Analyzing tumor cells in blood presents two major challenges. Tumor cells are found at very low concentrations in the blood–about one in ten million cells–making it difficult to isolate them. And the small numbers of cells must be analyzed in very low volumes. In the last year, Sloan scientists and others have developed ways to capture these cells using antibodies that detect a molecular marker present only in cancer cells.

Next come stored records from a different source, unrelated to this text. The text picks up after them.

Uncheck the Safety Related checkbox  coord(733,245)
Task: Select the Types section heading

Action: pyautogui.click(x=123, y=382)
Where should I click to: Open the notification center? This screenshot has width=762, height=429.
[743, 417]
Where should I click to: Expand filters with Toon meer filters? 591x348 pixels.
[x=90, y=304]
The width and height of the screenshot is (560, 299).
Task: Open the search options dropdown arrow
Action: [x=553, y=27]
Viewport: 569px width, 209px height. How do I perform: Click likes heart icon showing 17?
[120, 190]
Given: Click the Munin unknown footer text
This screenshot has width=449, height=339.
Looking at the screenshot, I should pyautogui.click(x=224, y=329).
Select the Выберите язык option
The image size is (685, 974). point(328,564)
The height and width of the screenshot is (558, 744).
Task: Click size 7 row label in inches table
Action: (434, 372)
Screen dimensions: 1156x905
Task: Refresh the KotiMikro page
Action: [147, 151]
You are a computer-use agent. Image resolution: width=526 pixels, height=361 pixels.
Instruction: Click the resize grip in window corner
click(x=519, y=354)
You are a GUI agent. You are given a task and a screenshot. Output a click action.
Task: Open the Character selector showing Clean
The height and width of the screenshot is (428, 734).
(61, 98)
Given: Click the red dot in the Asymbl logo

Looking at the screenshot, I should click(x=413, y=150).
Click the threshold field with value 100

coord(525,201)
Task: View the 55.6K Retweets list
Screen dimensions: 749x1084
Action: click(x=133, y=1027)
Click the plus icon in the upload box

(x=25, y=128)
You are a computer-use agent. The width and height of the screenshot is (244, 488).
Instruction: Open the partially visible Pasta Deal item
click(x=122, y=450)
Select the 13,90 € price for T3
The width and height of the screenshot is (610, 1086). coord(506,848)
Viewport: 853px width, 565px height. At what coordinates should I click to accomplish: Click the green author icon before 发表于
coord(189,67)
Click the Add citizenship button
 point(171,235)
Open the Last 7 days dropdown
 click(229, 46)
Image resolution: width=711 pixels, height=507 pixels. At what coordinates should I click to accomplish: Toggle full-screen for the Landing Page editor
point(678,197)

In the new Sloan study, scientists face an even more challenging problem–they must detect differences in gene expression, rather than a specific genetic mutation, such as the mutation linked to Iressa responsiveness in lung cancer. Scher and collaborators will use a microfluidics chip made by Fluidigm, a South San Francisco, CA- based company . DNA from each cell is filtered into one of 96 tiny channels on one side of the chip, while reagents flow in from 96 channels on the other side. A precise plumbing system then combines the molecules in different combinations, generating about 9,000 simultaneous reactions. Each reaction takes a volume of just nanoliters–about the size of a period–rather than the microliter volume typical of most commercial fluidics devices. The chip, which costs about $300, “can detect differences in gene expression that are as subtle as twofold with very good accuracy,” says Gajus Worthington, Fluidigm’s president, CEO, and co-founder.

Researchers plan to analyze levels of about 30 genes in each patient, including genes involved in production of testosterone and in cell signaling. Expression of these genes has been shown in animal models to predict how well a tumor will respond to a drug called dasatinib, which is approved for treatment of chronic myelogenous leukemia and in late stage clinical trials for prostate cancer.

The microfluidics technology could also be used to examine other properties of tumor cells. Scientists might look for changes in gene expression that suggest a cancer has metastasized, or whether a tumor has evolved specific mutations that make it resistant to specific drugs.